J'ai choisi d'inaugurer cette recherche consacrée au Berry médiéval par le prieuré de Drevant. Les alentours de ce site roman ont été l'objet d'une campagne de fouilles de sauvetage en 1974 sous la direction de Jacques Gourverst, alors conservateur des musées de Châteaumeillant et de la Châtre. C'est dans ce lieu que j'ai expérimenté pour la première fois l'archéologie de terrain. Le prieuré de Drevant est étroitement lié, comme beaucoup d'édifices religieux de la vallée du Cher, à la présence de la seigneurie de Charenton dont le premier seigneur connu, Ebe, en qualité de seigneur de Saint-Amand, donne au milieu du XIe siècle la terre qui a servi à la construction de l'édifice aux moines du Moûtier-d'Ahun, dans l'actuel département de la Creuse.
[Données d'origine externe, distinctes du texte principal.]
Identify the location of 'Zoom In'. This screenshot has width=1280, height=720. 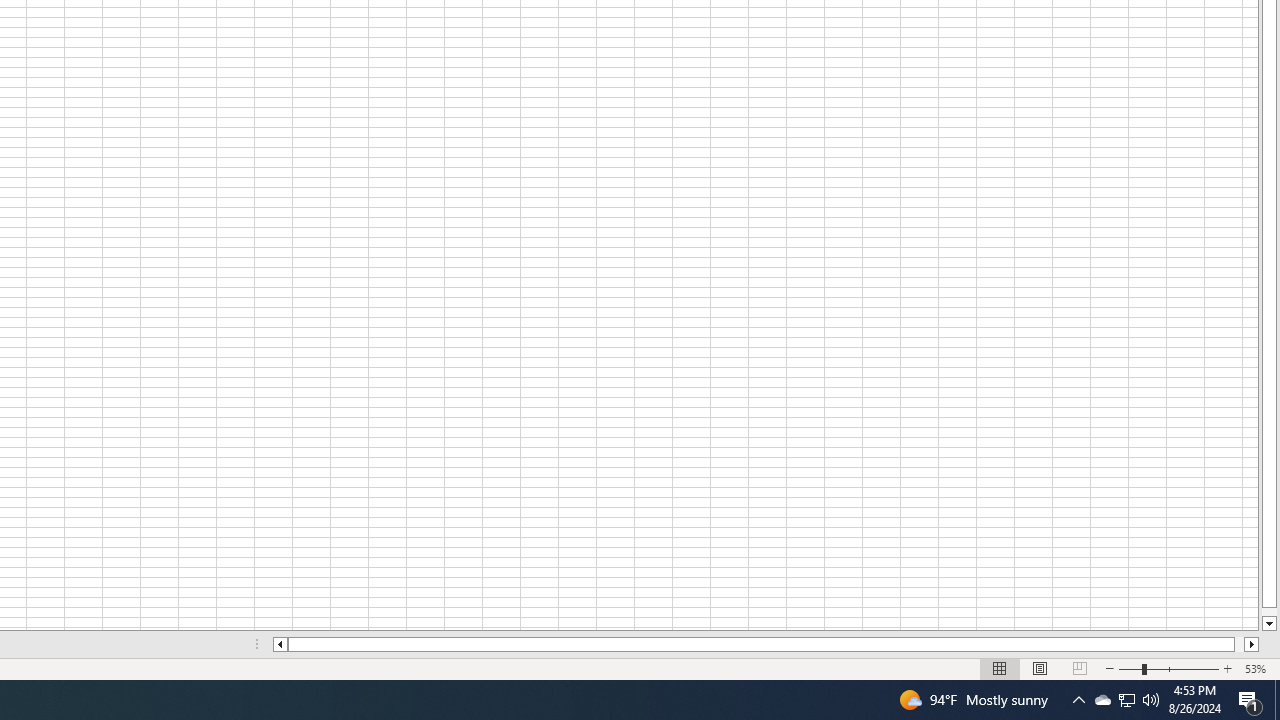
(1226, 669).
La pauvreté du tissus abbatial local explique que le chevalier de Charenton ait choisi une abbaye aussi éloignée pour effectuer sa donation. Il est en plus fort probable que la langue parlée dans l'espace frontalier entre le Berry et le la Marche ait favorisé un tropisme méridional. Les bénédictins marchois ont entrepris la construction sur des fondations gallo-romaines d'un prieuré dont la façade est aujourd'hui classée Monument historique. Autour de l'édifice s'est développée une nécropole accueillant sarcophages et sépultures en pleine terre. Le prieuré de Drevant est indissociable du château de Drevant, édifié dans les restes de l'amphithéatre gallo-romain, dont la chapelle était encore visible sous Henri IV. Les fondations du donjon ont été démolies lors des fouilles du site au XIXe sicle et de nos jours, seul le puits dans l'esplanade de l'arène conserve le souvenir de cette forteresse établie par les seigneurs de Charenton. Le prieuré de Drevant est privé. La façade classée M.H. est visible sans restriction et mérite le détour.